2016.03.28// P. Rączka
Fakt, że Alistair Overeem oraz Andrei Arlovski trenują w jednym klubie, wywołuje znacznie więcej emocji przed ich walką, niż się spodziewano. Białorusin w wywiadach podkręca temperaturę przed walką mówiąc m.in., że Holender prosił federację o walkę z nim. Do tego twierdzi, że klubie w Albuquerque to on jest bardziej priorytetowo traktowany, niż jego rywal. Trener Jackson Wink niedawno poinformował, że zajęcia są tak przygotowywane dla obu zawodników, aby ci nie spotykali się na swoich sesjach treningowych.

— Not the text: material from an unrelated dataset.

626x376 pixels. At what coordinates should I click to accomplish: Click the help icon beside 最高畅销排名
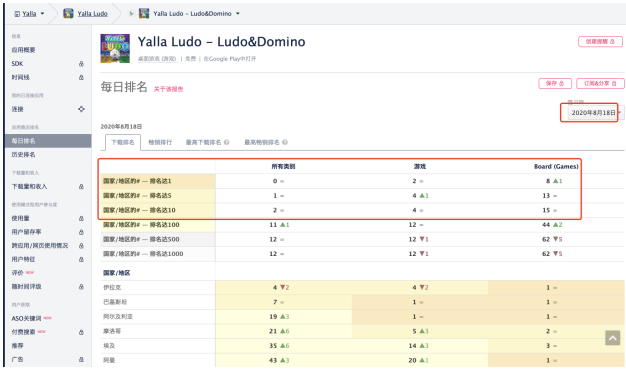coord(285,142)
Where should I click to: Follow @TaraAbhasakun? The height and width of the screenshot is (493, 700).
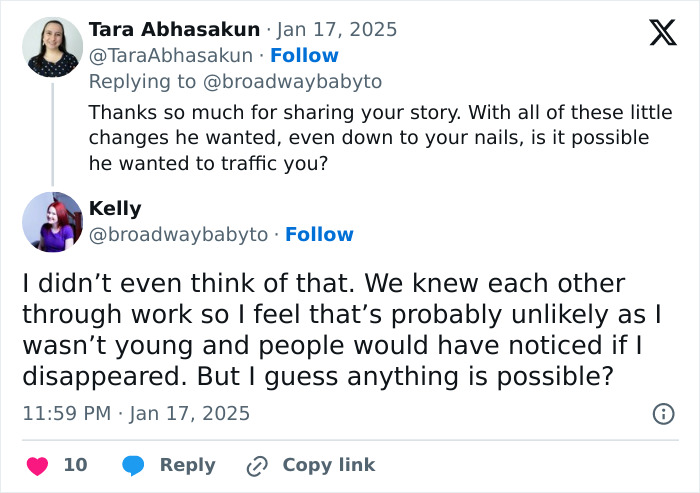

- Nie, tak wcale nie było. To UFC zaproponowało mi walkę z Arlovskim. Lorenzo Fertitta zaproponował mi Caina Velasqueza lub Arlovskiego. Cain jest kontuzjowany więc najprawdopodobniej miał to być Arlovski. Nie mam żadnych problemów jeśli chodzi o walkę z kolegą z klubu. To jest sport. Dla mnie to nic nie oznacza. Po tym jak pokonam Arlovskiego, dostanę walkę o pas pod koniec tego roku - powiedział Overeem.